Qantas AirbusA380
Qantas will reduce costs in the next three years by $15 billion, including the reduction of 6.000 jobs and parking of some 100 aircraft for the coming twelve months. All twelve Airbus A380s will enter deep storage until at least mid-2023, the airline announced on June 25.
Qantas has seen the effects of Covid-19 worsen over the last two months. What was hoped to be a short but deep cut in demand pans out to be a prolonged crisis that especially hurts its long-haul business. Last week, media reported long-haul traffic was to be remain suspended until October. Today, CEO Alan Joyce said he expects long-haul to be virtually non-existent until at least mid-2021 and remain at 50 percent capacity for 2021-2022. Domestic traffic has slowly opened up in the last few weeks again as states have opened their borders. Domestic accounted for two-thirds in revenues before Covid-19.
International has surplus capacity
This means Qantas International business has surplus capacity. Most of the 28 Airbus A330s and 11 new and efficient Boeing 787-9s will return to service as soon as demand picks up. The Dreamliners will be used more and more on non-stop services.
This leaves the airline with some 100 aircraft that will remain grounded for the next year. Some aircraft will be returned to lessors as contracts expire.
All remaining six Boeing 747-400s have been retired immediately, but actually they did their last services late March.
Deliveries of the final three 787-9s on order and all 64 Airbus A321neo’s have been renegotiated and deferred until further notice. Qantas doesn’t mention the 45 A320neo’s that are also on order.
The Airbus A380 is too big for Qantas’ needs, so all twelve aircraft will go into deep storage in the Mojave desert in the US until at least mid-2023. The speed at which long-haul recovers will determine their fate, but Joyce doesn’t rule out that six A380s that still need a cabin refurbishment might not return to service at all. One (OQI) currently is in Dresden for modifications.
Qantas will take a $1.25 to 1.4 billion charge on the value of the A380s, spares, and engines in its FY20-results.
Alan Joyce (right) on board a 787-9: the type will form the backbone of limited long-haul services. (Qantas)
Huge impact on staff
The cost saving-plan has a huge impact on Qantas’ 29.000 staff. Of them, 8.000 are expected to have returned to work in July and to 15.000 by the end of the year and 21.000 by June 2022. The airline expects 15.000 staff to stand down, take up unpaid leave, or annual leave.
In total 6.000 staff will be made redundant across all divisions of Qantas and subsidiary Jetstar: 1.450 in non-operational positions, 1.500 ground staff, 1.050 cabin crew, 220 pilots, and 630 in engineering. This includes staff who have worked on the 747-fleet. Some 6.900 cabin crew and 2.900 pilots will be on stand down from July. More jobs will be lost with contractors.
Restructuring costs this year are expected to be $600-700 million, almost as much as the $550-600 million in inefficient fuel hedging this year as fuel was contracted for flights that haven’t operated. Total restructuring costs for FY20 are expected to be $2.8 billion, with another $1 billion for 2021.
In total, Qantas expects to save $1 billion from 2023 and beyond.
“We have to position ourselves for several years where revenue will be much lower. And that means becoming a smaller airline in the short term. Adapting to this new reality means some very painful decisions. The job losses we’re announcing today are confronting. So is the fact thousands more of our people on stand-down will face a long interruption to their airline careers until this work returns”, said Alan Joyce. “What makes this even harder is that right before this crisis hit, we were actively recruiting pilots, cabin crew, and ground staff. We’re now facing a sudden reversal of fortune that is no one’s fault, but is very hard to accept.”

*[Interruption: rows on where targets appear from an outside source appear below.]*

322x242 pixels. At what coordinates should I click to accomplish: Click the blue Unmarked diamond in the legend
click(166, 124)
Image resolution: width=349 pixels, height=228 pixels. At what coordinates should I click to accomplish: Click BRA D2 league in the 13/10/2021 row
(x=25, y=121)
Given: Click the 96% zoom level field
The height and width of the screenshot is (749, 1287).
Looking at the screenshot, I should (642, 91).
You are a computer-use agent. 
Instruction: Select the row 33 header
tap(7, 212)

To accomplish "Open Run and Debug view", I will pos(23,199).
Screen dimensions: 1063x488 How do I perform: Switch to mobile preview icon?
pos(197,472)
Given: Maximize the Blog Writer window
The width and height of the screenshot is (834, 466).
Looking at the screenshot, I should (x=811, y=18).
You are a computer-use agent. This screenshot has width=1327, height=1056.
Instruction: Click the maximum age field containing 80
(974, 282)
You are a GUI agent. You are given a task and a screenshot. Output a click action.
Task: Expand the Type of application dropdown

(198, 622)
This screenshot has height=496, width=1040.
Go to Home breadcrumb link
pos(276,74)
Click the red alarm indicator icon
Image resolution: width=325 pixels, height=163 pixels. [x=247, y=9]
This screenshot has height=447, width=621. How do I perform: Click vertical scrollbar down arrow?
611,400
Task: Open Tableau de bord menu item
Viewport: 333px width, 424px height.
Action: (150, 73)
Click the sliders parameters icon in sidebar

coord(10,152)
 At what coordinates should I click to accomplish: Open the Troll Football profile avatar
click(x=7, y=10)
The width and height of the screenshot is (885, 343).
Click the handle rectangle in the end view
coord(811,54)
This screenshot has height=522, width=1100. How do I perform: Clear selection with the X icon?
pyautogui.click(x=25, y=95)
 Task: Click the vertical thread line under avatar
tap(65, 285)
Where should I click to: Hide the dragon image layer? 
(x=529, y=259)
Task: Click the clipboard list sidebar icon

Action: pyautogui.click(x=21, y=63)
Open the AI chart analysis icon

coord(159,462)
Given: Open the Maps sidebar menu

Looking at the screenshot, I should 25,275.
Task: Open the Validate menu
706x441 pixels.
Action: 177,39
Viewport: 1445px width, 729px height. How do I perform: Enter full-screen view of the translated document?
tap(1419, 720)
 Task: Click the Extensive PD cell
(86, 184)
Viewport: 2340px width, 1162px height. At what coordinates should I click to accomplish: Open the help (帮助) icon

Qantas also announced a recapitalization plan and intends to be $1.360 billion in fully underwritten placements to institutional investors plus $500 million in non-underwritten shares offered in a shares purchase plan to interested shareholders in Australia and New Zealand until July 22. Proceeds will be used to strengthen Qantas’ balance sheet. After placement of the underwritten shares, Qantas will have strengthened its liquidity position to $4.6 billion, including $1 billion in undrawn facilities.